En vertu du règlement général sur la protection des données (RGPD), le transfert de données à caractère personnel en dehors de l’EEE (c’est-à-dire l’UE et la Norvège, le Lichtenstein et l’Islande) ou à des organisations internationales n’est autorisé que si l’une des conditions suivantes est remplie :
– le pays tiers est reconnu comme offrant un niveau de protection adéquat via une décision d’adéquation adoptée par la Commission européenne ;
– des garanties appropriées sont mises en œuvre (par exemple, clauses contractuelles types de l’UE, BCR, certification ou code de conduite approuvé) ;
– une des dérogations prévues à l’article 49 est applicable (par exemple, consentement exprès, intérêt vital, etc.).
Cependant, suite à l’arrêt Schrems 2 de la Cour de justice de l’Union Européenne (CJUE) invalidant le Privacy Shield, le régime juridique des transferts internationaux est devenu incertain, les exigences de la Cour étant plus difficiles à satisfaire.

= = = = =

### [VOTRE TÂCHE]
Poursuivez le texte sur les transferts de données personnelles hors de l'EEE à la suite de sa dernière phrase.

### [EXTRAITS DE DONNÉES]
= = = = =

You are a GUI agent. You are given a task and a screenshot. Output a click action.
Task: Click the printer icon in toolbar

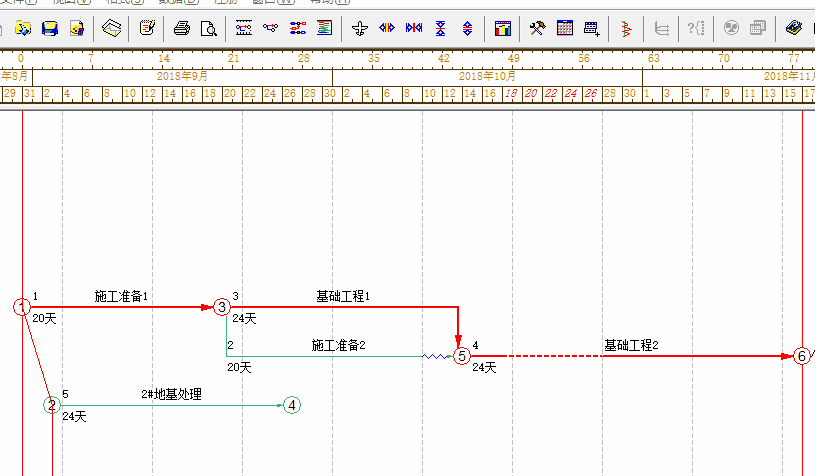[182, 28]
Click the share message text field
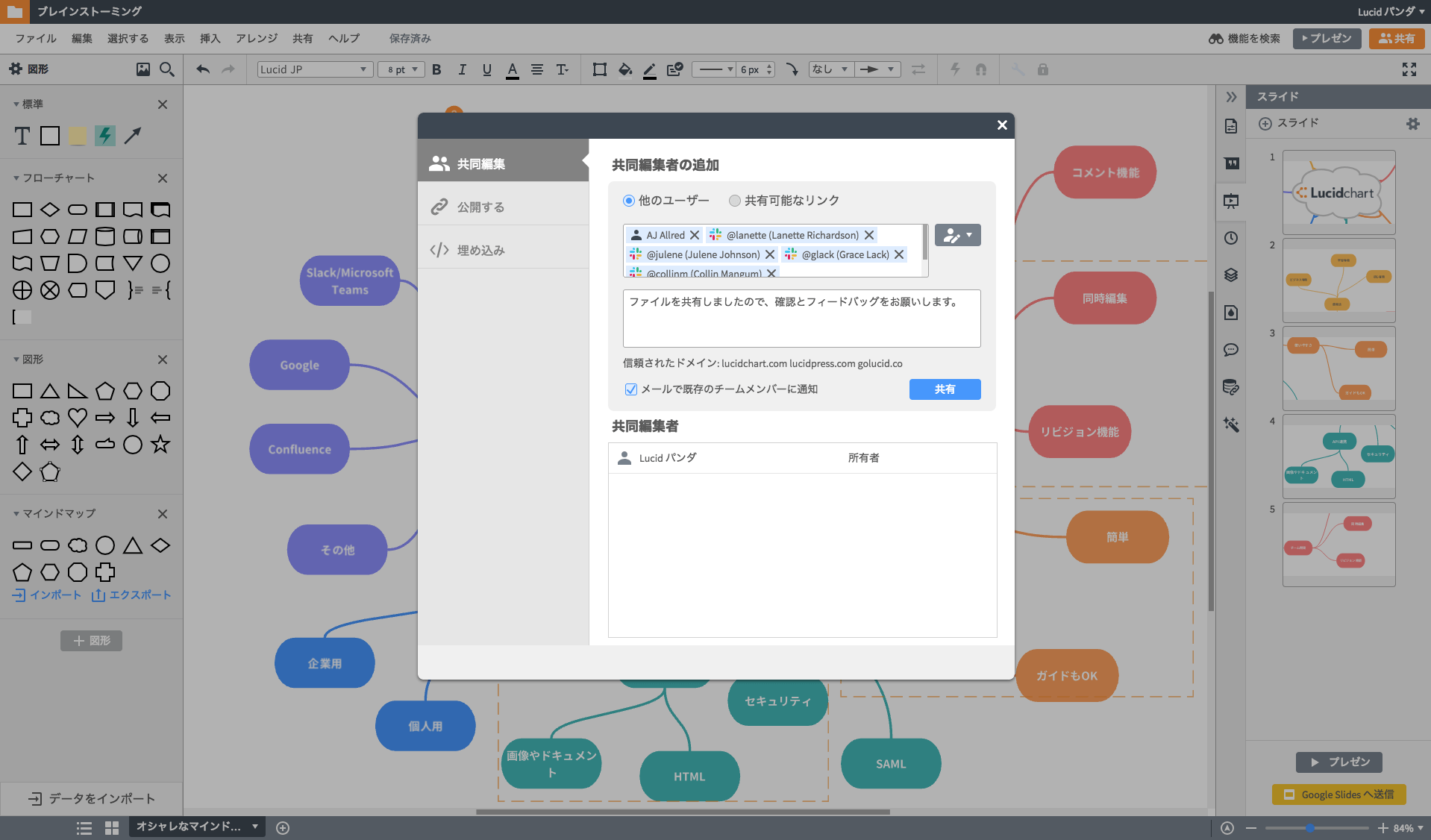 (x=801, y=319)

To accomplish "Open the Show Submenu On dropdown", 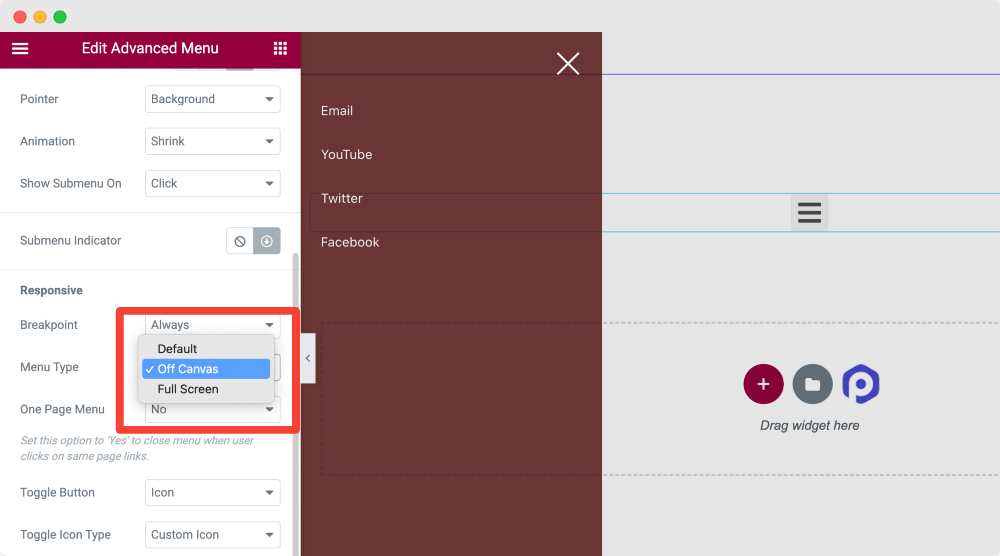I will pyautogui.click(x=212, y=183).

= = = = =

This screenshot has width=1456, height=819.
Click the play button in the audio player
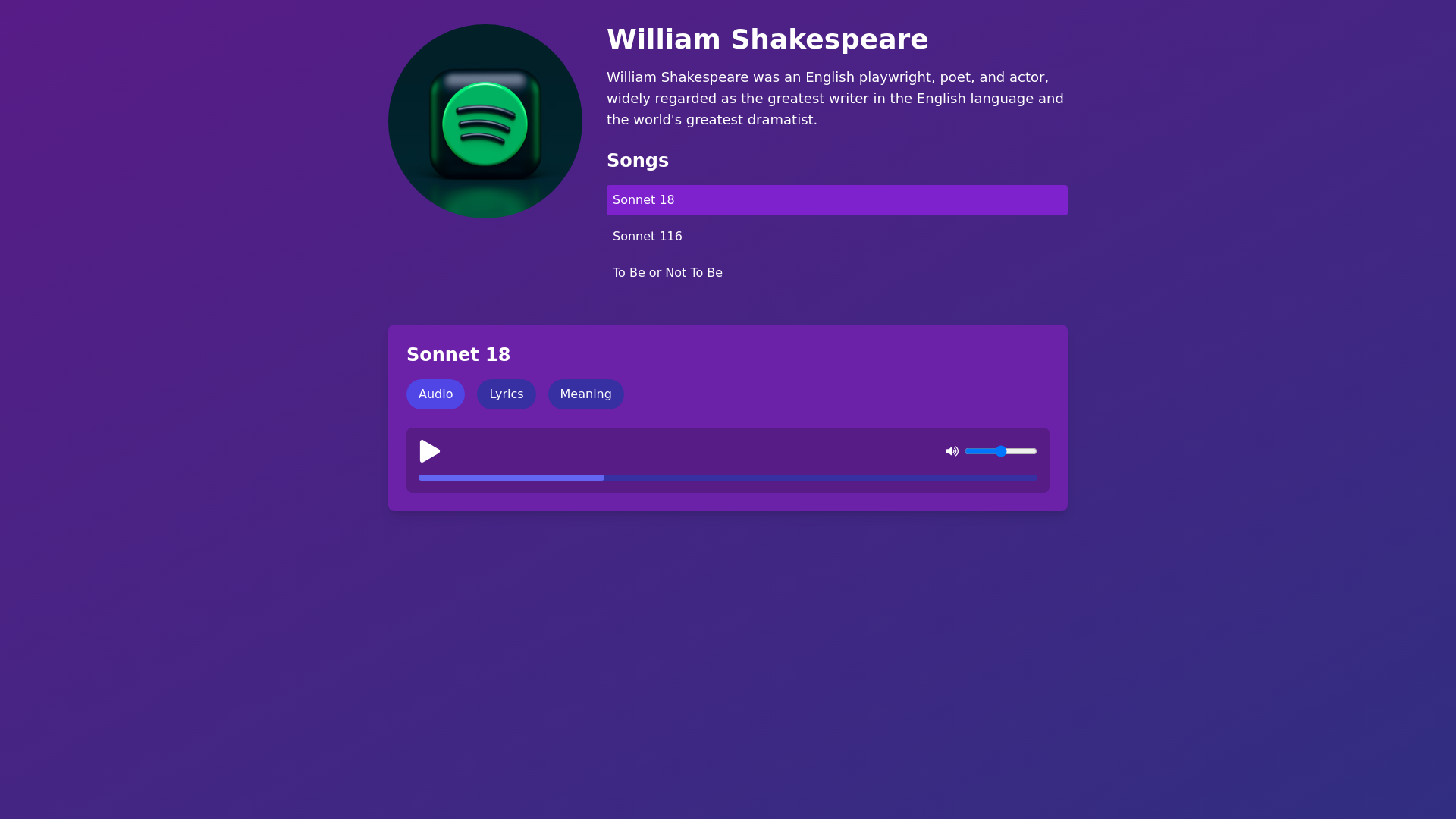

= = = = =

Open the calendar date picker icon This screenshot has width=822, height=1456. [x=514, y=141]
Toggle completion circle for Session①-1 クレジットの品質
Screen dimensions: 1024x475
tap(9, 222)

= = = = =

### [RÉSULTAT FINAL]
En effet, il appartient désormais au responsable du traitement qui transfère les données personnelles de s’assurer que la législation du pays n’est pas en contradiction avec les garanties mises en œuvre et si tel est le cas, il doit mettre en place des mesures supplémentaires pour combler les lacunes et résoudre les problèmes.
L’objectif de cet article est de fournir un aperçu des exigences relatives au transfert de données personnelles en dehors de l’UE/EEE.
1. Définition du transfert international de données
Le transfert de données personnelles n'est pas défini dans le RGPD mais selon les lignes directrices du CEPD, un traitement peut être qualifié de transfert s'il remplit les trois conditions cumulatives suivantes :
1) Un responsable de traitement ou un sous-traitant est soumis au RGPD pour le traitement donné.
2) Ce responsable de traitement ou ce sous-traitant (" exportateur ") divulgue par transmission ou met autrement à disposition d'un autre responsable de traitement, d'un responsable de traitement conjoint ou d'un sous-traitant (" importateur ") des données à caractère personnel faisant l'objet de ce traitement.
3) L'importateur se trouve dans un pays tiers ou est une organisation internationale, indépendamment du fait que cet importateur soit ou non soumis au RGPD en ce qui concerne le traitement donné en application de l'article 3 du RGPD.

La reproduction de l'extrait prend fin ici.